Righteous Praise for Hard-Boiled Goodness

Two friends of mine did me the high honor of praising my Ed Earl Burch hard-boiled crime thrillers this week, both of them fine authors in their own right who happen to enjoy their detective stories served up hot and nasty.

So, without further blather from me, here’s what Noel Holston, a colleague of mine at the Orlando Sentinel, and John W. Davis, an Athens buddy and ex-Cold War spook, have to say. First, Brother Holston, the pride of Laurel, Mississippi:

“My old newspaper colleague, friend, and pick-up basketball nemesis Jim Nesbitt — we were kind of like Br’er Rabbit vs. Br’er Bear — writes hard-boiled crime fiction these days. And I do mean hard.

Jim’s beat-up, badass Dallas PI, an ex-cop named Ed Earl Burch who’s partial to Duke Wayne and Jimmie Dale Gilmore, Lucky Strikes and Maker’s Mark, makes Mike Hammer look like Miss Marple.

Definitely not for the faint of heart, Jim’s novels, including “The Best Lousy Choice,” nonetheless offer wicked humor and a keen eye for the details of Texas terrain as well as brass-knuck action and language that would strip the paint off a Hummer.

I post this belated blurb now in part because the crime wave underway in our nation’s capitol has me feeling powerless and in need of a champion. Reading Ed Earl’s exploits is cathartic. I’d like to buy him a ticket to Washington, absolutely confident he would know which butts to kick and which heads to crack.”

And now for Brother Davis, penning a review of my latest Ed Earl book, The Fatal Saving Grace, still in the gentle hands of my editor, Cheryl Pellerin:

“Payback. Revenge. A psychopath wants Texas lawman Ed Earl Burch dead. It seems he wants the law dog murdered along with other residents of baked, dusty, searing, and lonely Cuervo County who all did him wrong. That, or there’s a serial killer on the loose. Is this gunrunner, trafficker and drug dealer really dead, as officially signed off and reported by the bent county coroner? After all, the white supremacist murderer was hit with enough lead from Ed Earl’s shooting iron to have killed a normal man. But finished off?   

     Ed Earl, recently restored to the golden badge of a Texas lawman, was once a Dallas murder investigator. His belief in doing right in a chaotic world of double crossers, wirepullers and charlatans is buried behind a lifetime of cutting deals with the devil. After all, this maybe-dead homicidal maniac is after him, and how Ed Earl finds him first might not be found in law schools. Know who did the killings piling up in Cuervo, and you can maybe track him easier through the dry, lizard, coyote, snake, and cactus needle infested countryside. A place where everything could kill you was as good a place as any to find a two-legged variety who fit right in.

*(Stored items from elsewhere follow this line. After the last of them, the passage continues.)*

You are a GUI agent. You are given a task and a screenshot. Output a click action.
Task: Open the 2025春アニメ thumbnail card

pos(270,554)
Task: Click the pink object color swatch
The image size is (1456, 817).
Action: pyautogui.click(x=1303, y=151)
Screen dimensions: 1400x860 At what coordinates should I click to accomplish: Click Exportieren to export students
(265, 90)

     Nesbitt’s descriptions of the grays, reds, and blue-blacks of the vast Texas southwest scenery is breathtaking. You see what those who live there see. Descriptions so captivating they become another character. Each disheveled, airless trailer, each windblown barn, each rusting truck-filled yard surrounded by rust- colored fencing is so evocative you imagine you were there once. Likewise the human centipedes, scorpions and rattlers have personalities all their own. Nobody gets a break. Fat, vengeful, or ruthless, no matter which side, what trait, all are called what they are. After a while, you wonder what keeps people chasing one another through this bleak, wind-whipped place where hope seems to go and die.

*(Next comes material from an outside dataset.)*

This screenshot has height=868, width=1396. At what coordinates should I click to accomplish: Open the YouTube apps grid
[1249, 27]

     Despite everything, there is a form of justice. Despite cops on the take, Federal agents who arrive clueless and arrogant, local sheriffs who guard their egos and counties like private fiefdoms, it’s hard to imagine one, at least, who sees the light of justice at the end of tunnels of hate, anger, ingratitude and worse.

     Jim Nesbitt makes us aware of this much discussed and distressed part of America. With crimes and criminals aplenty, like prairie dogs hiding out across a chess board of abandoned hideouts, maybe-friendly faces, or partners in crime, this region is full of secrets. We see the whole Rio Grande border where payback is only something a human snake can plan.”

My sincere thanks for the kind words of two talented friends.